## EXTRACT
___
Note: Spoilers for The Human Target below.
Across 12 issues, the creative team of Tom King and Greg Smallwood have brought obscure DC Comics character Christopher Chance into the spotlight in their maxi-series The Human Target. Created by Len Wein and Carmine Infantino, Chris Chance has made a career as a master impersonator taking the place of people targeted for assassination in order to draw the killers out and stop them. King and Smallwood’s story brings Chance’s prolific career to an end, with Chance out to find who exactly killed him after he ingests a lethal, slow-acting poison that only gives him days to live.
With the final issue now on the stands, here’s a look at how King and Smallwood have redefined the Human Target’s place in the DC Universe – by effectively killing him. But more than simply covering the final days of Chris Chance in an interesting twist on a murder mystery, The Human Target continues King’s postmodern evaluation of the DCU, often through its most overlooked characters, with a love story at its core. For those who are looking to read The Human Target in full, the first volume is on sale now, with the second volume, containing the series’ final issues, on sale July 18 and available for preorder.
___
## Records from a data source
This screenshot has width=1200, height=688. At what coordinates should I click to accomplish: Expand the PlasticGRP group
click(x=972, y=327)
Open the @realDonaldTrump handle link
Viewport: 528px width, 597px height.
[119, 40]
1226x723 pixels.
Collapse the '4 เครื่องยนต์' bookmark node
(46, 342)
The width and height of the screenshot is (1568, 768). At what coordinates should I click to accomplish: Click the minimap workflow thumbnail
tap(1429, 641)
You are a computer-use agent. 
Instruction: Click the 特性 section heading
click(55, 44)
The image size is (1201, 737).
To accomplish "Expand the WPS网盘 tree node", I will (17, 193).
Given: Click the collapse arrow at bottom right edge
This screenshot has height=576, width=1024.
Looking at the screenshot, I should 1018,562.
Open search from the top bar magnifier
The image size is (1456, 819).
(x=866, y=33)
___
Answer these questions from the passage on The Human Target:
1. Who created the character Christopher Chance?
2. How many issues does the maxi-series run?
3. On what date does the second volume go on sale?

## FINISHED TASK
1. Len Wein and Carmine Infantino
2. 12
3. July 18